Labrador Nature Reserve Walking Trail ∞
- Be transported into Singapore’s historical maritime and war past
- Get up close and personal with diverse flora and fauna
- Walk through Singapore’s only coastal cliff vegetation (Guided tour only)
- Enjoy the panoramic view of Singapore’s offshore islands from lookout deck
- Appreciate the beauty of the sea from vantage points along the promenad
Labrador Nature Reserve is a gazetted reserve containing an indigenous ecosystem that houses Singapore’s rich biodiversity. This includes Singapore’s only protected coastal cliff vegetation and rocky shore.
Lying adjacent to the reserve is a 10-hectare park. Experience the fascinating connection between the landscape and historical themes by tracing the journey back to the 1870s. Follow the landmarks with interpretative signage that show how Labrador transformed from a thick coastal forest and mangroves to what it is today – a tranquil nature reserve with relics of Singapore’s World War II past.
This trail will take you into the dense secondary forest housing diverse flora and fauna. You will walk through Singapore’s only coastal cliff vegetation and enjoy a spectacular view of Singapore’s offshore islands from the lookout deck. The trail will then lead you down the cliff and into the park.
After your walk, spend a relaxing afternoon basking in the sun along the sea. Have a picnic and watch the waves lapping against the shore. Or, sit back and soak in the breathtaking view of the South China Sea, the Southern Islands and passing ocean liners and cruise ships.
Maritime History Trail
Begin the trail at Carpark C. Walk along the Promenade that overlooks Keppel Harbour and Fort Siloso on Sentosa Island and you will arrive at the Dragon’s Teeth Gate (known in Chinese as Long Ya Men)(1), it was originally a natural rock outcrop that stood in the waters just off Labradors’ shore.
These waters now house Keppel Harbour, Singapore’s main port since the 19th century. This rock outcrop used to serve as the gateway to Keppel Harbour’s western entrance, acting as a navigational guide to sailors traveling through the narrow channel.
The landmark was blown up in 1848 to widen the channel for modern ships to sail through. What stands today is a symbolic replica of the original. It was installed in 2005 for the commemoration of the Singapore Celebrations for the 600th Anniversary of Admiral Zheng He, the famous Chinese explorer.
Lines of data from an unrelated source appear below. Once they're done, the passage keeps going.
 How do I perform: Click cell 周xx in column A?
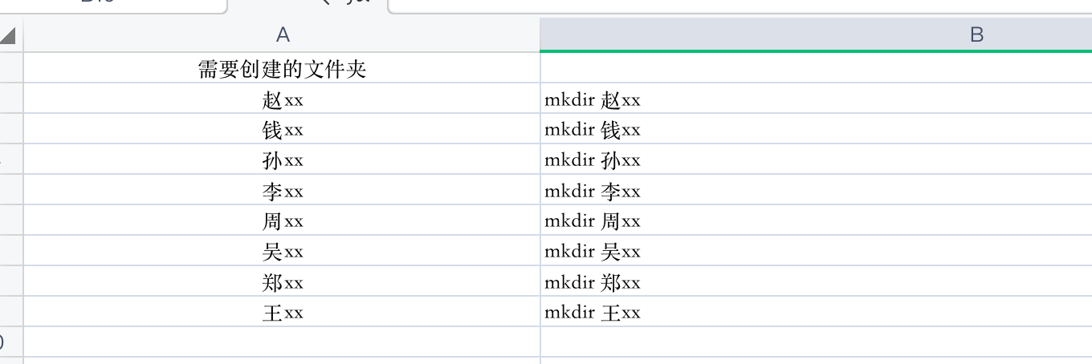[282, 220]
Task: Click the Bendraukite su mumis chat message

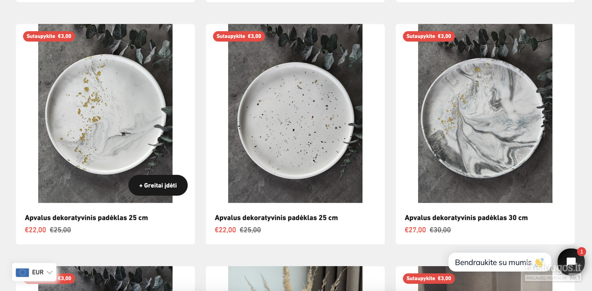Action: [x=500, y=262]
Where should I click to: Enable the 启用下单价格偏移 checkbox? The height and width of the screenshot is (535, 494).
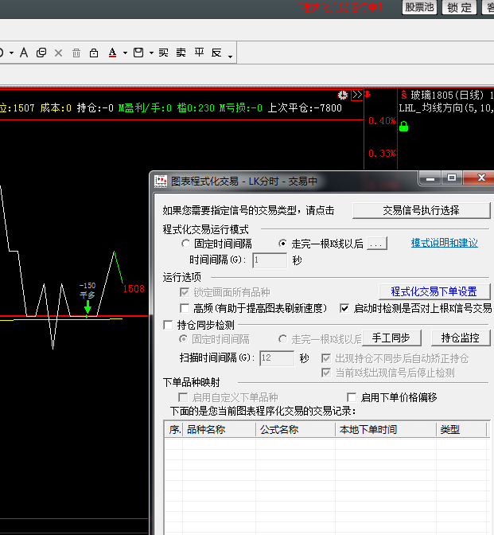(352, 397)
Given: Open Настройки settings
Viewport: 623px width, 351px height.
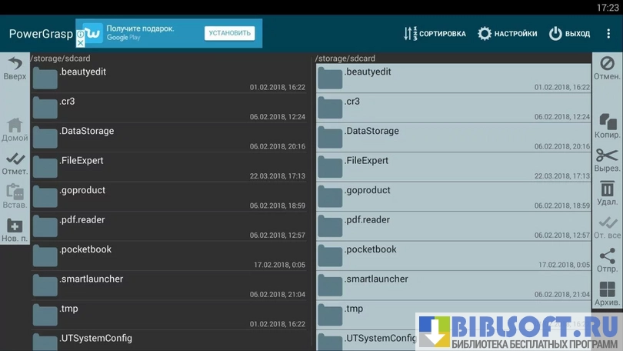Looking at the screenshot, I should (507, 34).
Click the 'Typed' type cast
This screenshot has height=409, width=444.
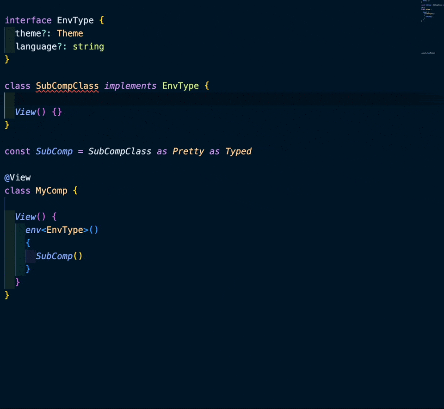[x=238, y=151]
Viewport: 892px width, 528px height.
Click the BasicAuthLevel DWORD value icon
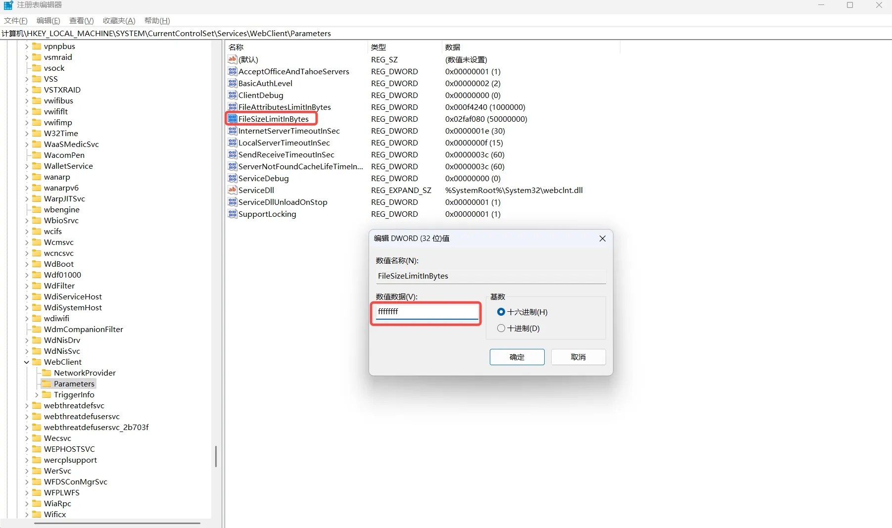232,83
A stone’s throw away stands a red beacon (2), which also served as a navigational guide in the maritime history and marks the shortest distance between Sentosa and mainland (about 240m).
War History Trail
Besides its maritime history, Labrador played a significant role during World War II. Military installations were built on the highest points (now inside the nature reserve) overlooking the reserve below.
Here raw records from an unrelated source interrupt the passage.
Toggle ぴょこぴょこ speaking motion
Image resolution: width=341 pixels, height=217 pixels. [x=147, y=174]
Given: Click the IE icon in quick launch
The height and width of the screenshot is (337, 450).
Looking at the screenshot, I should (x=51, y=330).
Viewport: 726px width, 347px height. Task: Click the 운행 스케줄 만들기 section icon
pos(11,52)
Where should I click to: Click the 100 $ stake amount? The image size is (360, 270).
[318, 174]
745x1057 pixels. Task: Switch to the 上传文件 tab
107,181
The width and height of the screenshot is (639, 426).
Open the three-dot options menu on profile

A machine gun post (3, above) in this area is one of several war relics you will see. This bunker was built to guard 12-pounder guns on the hill right above. Another machine gun bunker is located behind Toilet B.
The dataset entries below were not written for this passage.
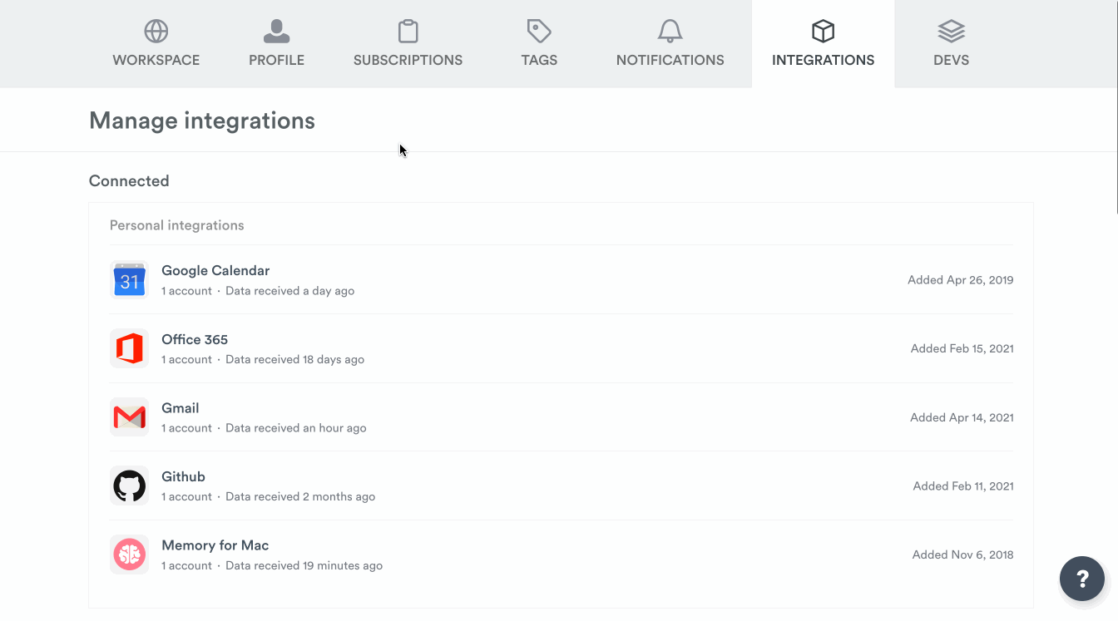Viewport: 1118px width, 621px height.
Task: Open the Google Calendar integration name
Action: click(215, 270)
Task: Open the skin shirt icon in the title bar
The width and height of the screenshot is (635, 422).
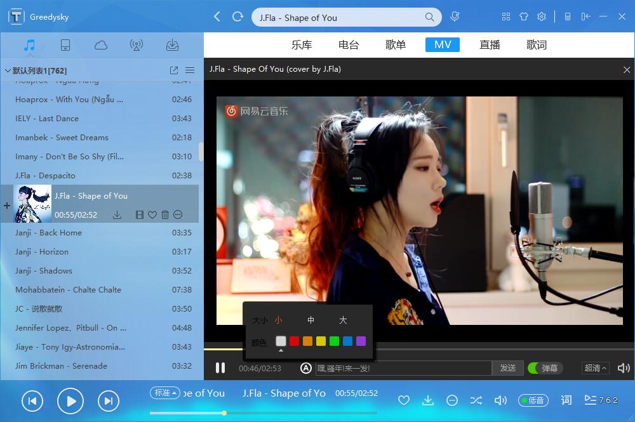Action: point(524,17)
As you walk along the promenade before heading towards the forested part of the trail, enjoy the spectacular view of the sea and southern islands. This area, which used to be part of the old Pasir Panjang (or Long Beach), was a popular seaside resort with private pavilions and beach houses from the late 19th century.
During the late 1930s, the British felt that Pasir Panjang beach would be an easy place for the enemy to land. By 1940 the jetties and pavilions had been replaced by machine gun posts and barbed wire obstacles, and Pasir Panjang beach ceased to be a place of recreation.
The next part of the trail takes you to the forested areas of the reserve. Walk through the Old Fort Entrance (4) next to Carpark B. The brick walls you see here are remnants of the wall of an old fort built around 1886. A portcullis (or vertical iron gate) spanned the gateway of this sea-wall, closing off entry into the fort from the seaward side. The fort was also protected by the thick mangrove swamp and steep cliffs, which made it impossible for anyone to climb.
Only infantry could pass through this portcullis, and all supplies, ammunition and garrison support to the fort had to arrive by sea. This makes it the only gateway to the fort until a road was built from the landward side in 1892.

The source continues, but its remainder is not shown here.